Standard Deduction
A fixed dollar amount that reduces your taxable income, available to all taxpayers who do not itemize deductions.
How It Works
The standard deduction is a no-questions-asked reduction in taxable income that most Americans claim. For 2025, the amounts are $15,000 for single filers, $30,000 for married filing jointly, and $22,500 for head of household. Taxpayers age 65 or older or who are blind receive additional standard deduction amounts. The Tax Cuts and Jobs Act of 2017 roughly doubled the standard deduction, which dramatically reduced the number of Americans who itemize — from about 30% to roughly 10%. You should only itemize if your total itemized deductions (mortgage interest, state and local taxes, charitable contributions, etc.) exceed the standard deduction.
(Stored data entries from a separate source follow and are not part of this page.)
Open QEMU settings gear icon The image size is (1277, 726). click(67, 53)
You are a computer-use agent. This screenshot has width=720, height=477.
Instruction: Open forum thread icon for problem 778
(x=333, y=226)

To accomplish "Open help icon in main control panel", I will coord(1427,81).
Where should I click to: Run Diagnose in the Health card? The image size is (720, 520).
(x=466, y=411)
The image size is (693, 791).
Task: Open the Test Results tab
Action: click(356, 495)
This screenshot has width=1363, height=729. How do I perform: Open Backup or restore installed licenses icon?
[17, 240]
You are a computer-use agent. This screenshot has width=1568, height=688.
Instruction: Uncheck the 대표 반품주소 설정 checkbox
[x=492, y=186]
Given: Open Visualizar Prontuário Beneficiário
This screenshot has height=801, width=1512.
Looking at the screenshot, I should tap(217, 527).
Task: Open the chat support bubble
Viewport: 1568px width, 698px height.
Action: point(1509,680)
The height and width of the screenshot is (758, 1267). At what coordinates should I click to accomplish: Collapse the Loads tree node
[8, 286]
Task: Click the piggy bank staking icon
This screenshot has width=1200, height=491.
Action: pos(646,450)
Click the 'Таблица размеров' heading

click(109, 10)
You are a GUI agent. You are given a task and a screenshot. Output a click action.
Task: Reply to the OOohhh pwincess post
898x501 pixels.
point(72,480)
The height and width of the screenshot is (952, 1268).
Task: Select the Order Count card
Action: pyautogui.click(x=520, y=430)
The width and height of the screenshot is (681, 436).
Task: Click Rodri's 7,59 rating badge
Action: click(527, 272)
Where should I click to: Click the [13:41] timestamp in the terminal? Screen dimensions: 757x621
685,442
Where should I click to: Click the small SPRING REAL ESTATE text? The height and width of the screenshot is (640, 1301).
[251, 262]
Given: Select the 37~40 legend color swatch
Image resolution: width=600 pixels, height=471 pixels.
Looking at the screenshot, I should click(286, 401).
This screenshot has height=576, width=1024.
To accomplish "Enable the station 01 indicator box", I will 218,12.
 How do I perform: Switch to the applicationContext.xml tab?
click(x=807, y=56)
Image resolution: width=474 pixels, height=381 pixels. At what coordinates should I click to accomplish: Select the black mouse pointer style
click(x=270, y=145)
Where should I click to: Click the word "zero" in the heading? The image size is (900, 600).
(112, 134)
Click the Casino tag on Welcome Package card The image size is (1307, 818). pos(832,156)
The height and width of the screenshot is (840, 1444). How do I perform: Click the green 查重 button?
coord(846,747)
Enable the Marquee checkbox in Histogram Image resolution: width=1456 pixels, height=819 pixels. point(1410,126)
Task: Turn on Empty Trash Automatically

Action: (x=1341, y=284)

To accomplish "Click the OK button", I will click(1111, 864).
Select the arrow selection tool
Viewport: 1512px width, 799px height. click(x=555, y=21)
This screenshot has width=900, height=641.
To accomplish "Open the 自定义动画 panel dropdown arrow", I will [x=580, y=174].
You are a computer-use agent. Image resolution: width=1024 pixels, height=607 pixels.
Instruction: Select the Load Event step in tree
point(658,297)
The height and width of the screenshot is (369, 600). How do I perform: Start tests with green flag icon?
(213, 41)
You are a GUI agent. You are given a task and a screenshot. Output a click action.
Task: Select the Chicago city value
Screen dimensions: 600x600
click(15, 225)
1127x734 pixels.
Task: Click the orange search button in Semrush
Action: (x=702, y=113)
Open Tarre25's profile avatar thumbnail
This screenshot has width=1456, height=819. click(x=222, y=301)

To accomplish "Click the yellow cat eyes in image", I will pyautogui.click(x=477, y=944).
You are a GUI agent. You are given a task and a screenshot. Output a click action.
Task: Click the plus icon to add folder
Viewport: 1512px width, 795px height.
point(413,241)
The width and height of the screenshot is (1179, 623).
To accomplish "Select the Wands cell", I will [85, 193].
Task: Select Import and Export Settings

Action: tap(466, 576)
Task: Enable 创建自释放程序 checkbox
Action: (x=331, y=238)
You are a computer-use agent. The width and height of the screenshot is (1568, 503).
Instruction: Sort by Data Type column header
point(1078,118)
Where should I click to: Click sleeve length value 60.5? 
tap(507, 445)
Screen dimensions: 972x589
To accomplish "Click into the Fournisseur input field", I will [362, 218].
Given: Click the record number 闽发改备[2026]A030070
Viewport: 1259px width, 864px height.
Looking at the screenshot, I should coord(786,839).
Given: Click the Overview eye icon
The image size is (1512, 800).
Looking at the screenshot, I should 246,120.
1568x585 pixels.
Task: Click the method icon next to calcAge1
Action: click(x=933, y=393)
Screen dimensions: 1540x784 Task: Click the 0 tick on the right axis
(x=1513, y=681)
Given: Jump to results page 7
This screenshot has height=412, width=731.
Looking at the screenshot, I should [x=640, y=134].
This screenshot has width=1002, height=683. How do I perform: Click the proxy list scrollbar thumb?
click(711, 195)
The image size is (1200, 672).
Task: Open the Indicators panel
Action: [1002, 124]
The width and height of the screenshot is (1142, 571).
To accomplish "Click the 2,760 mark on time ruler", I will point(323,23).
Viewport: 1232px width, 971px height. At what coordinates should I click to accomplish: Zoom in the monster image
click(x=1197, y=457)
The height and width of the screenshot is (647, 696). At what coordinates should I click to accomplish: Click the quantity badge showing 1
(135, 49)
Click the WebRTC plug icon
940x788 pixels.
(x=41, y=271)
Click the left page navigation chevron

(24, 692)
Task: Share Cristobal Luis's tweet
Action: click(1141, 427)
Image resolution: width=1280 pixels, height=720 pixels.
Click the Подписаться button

The standard deduction directly reduces your taxable income, not your tax bill. If you're in the 22% bracket, a $15,000 standard deduction saves you $3,300 in federal tax. Some taxpayers benefit from "bunching" — alternating between standard and itemized deductions in different years by concentrating charitable donations or other deductible expenses into a single year. The standard deduction is indexed to inflation and typically increases each year, gradually benefiting more taxpayers over time.
Related Terms
Itemized Deductions
Specific expenses you can deduct from your adjusted gross income instead of taking the standard deduction, including mortgage interest, state taxes, and charitable contributions.
Taxable Income
The portion of your income subject to federal income tax, calculated as adjusted gross income minus deductions (standard or itemized).
Adjusted Gross Income (AGI)
Your total gross income minus specific "above-the-line" adjustments such as retirement contributions, student loan interest, and self-employment tax deductions.